The red-eared fruit dove (Ramphiculus fischeri) is a species of bird in the pigeon family. It is endemic to the island of Sulawesi, Indonesia. This species was formerly placed in the genus Ptilinopus.

== Distribution ==
Its natural habitat is subtropical or tropical moist montane forests. They are found at elevations between 1000–3000 m.

== Subspecies ==
Three subspecies are recognised; they differ in the colour of the upperparts:
- R. f. fischeri (Brüggemann, F, 1876) – montane forest of northern Sulawesi. Wing coverts, back, rump and tail green.

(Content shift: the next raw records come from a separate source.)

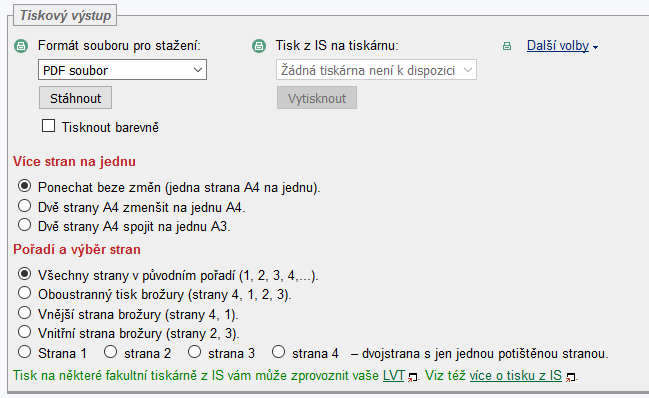The height and width of the screenshot is (398, 649).
Task: Click the Vytisknout button
Action: [317, 98]
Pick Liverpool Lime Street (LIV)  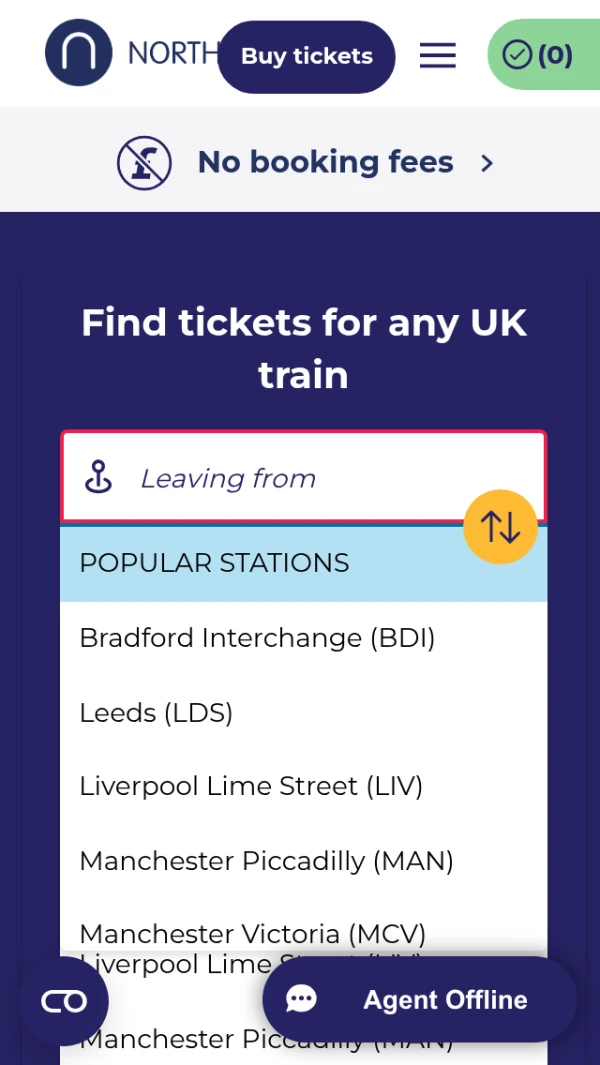tap(251, 787)
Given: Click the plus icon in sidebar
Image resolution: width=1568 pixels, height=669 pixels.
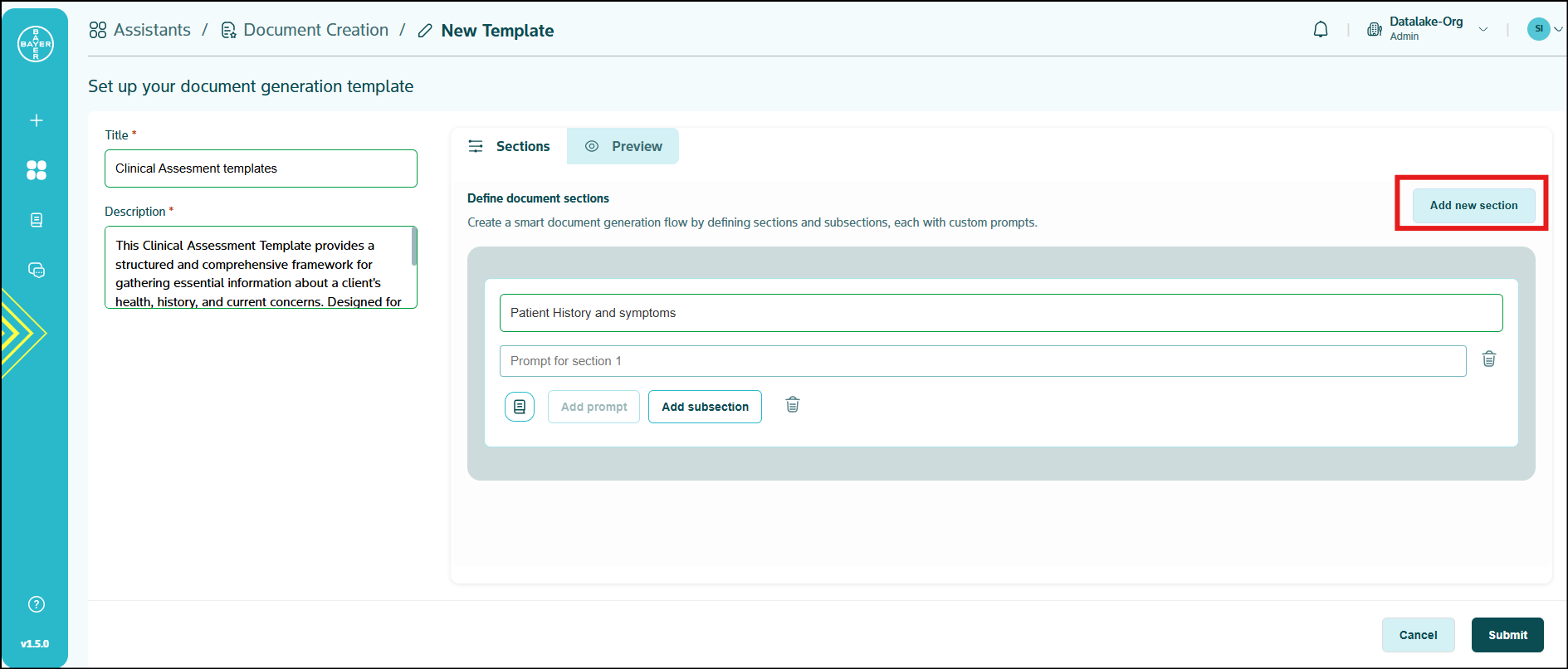Looking at the screenshot, I should click(37, 120).
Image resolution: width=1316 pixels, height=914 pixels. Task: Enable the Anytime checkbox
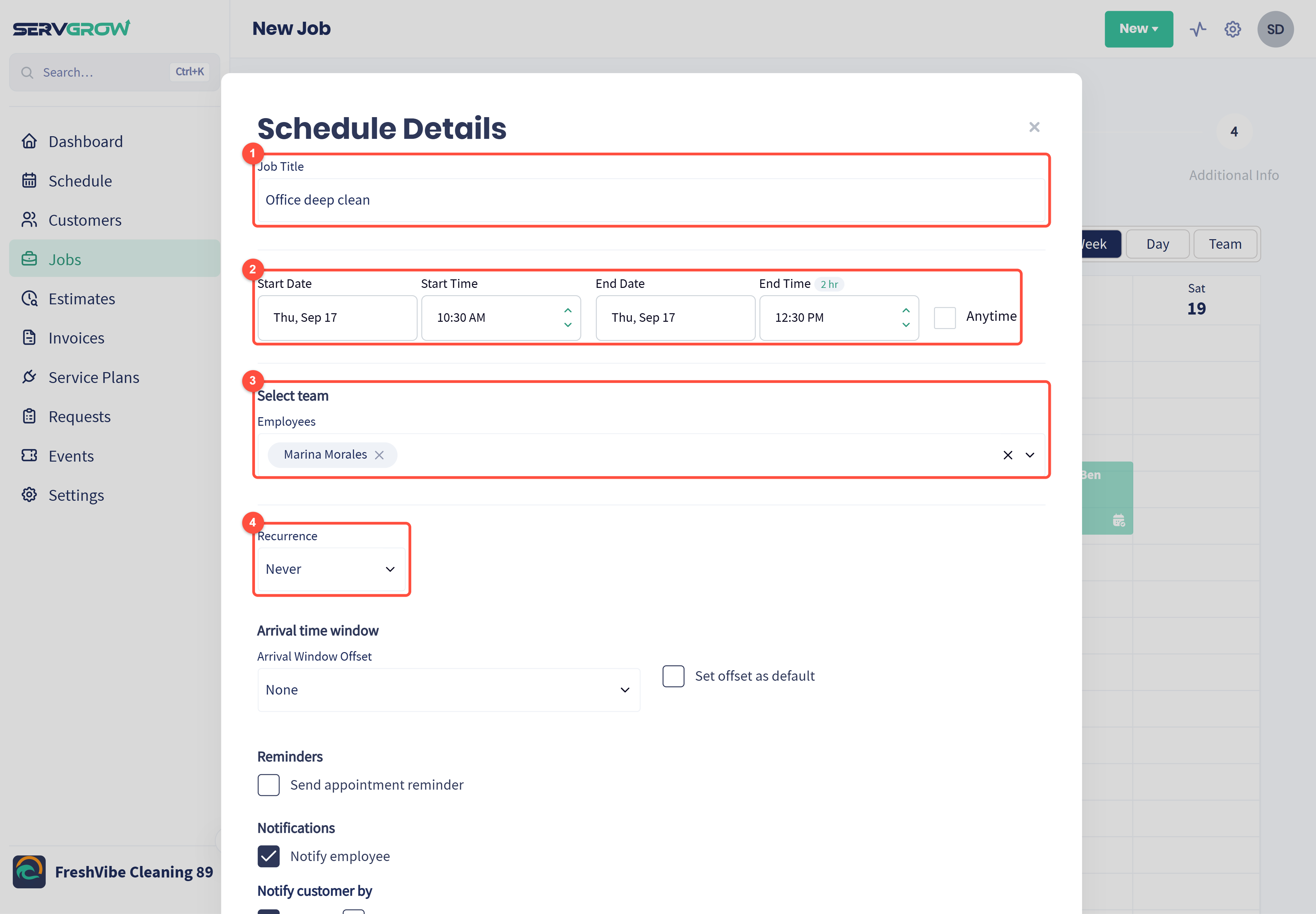click(944, 317)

- R. f. centralis (Meyer, AB, 1903) – montane forest of central and southeastern Sulawesi. Wing coverts, rump and tail green, back brown.

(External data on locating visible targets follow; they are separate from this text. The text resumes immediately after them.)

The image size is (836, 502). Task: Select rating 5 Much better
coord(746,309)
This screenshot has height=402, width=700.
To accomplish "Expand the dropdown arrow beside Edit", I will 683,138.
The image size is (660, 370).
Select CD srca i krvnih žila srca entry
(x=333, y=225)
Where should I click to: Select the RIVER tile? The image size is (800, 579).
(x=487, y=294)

- R. f. meridionalis (Meyer, AB & Wiglesworth, LW, 1893) – southwestern Sulawesi (Lompobattang Massif). Rump and tail green, wing coverts and back brown. This subspecies has previously been treated as a separate species, the Lompobattang fruit dove (Ramphiculus meridionalis) by the HBW/BirdLife International taxonomy.

== Status ==
It is listed as least concern by the IUCN although their populations are currently decreasing.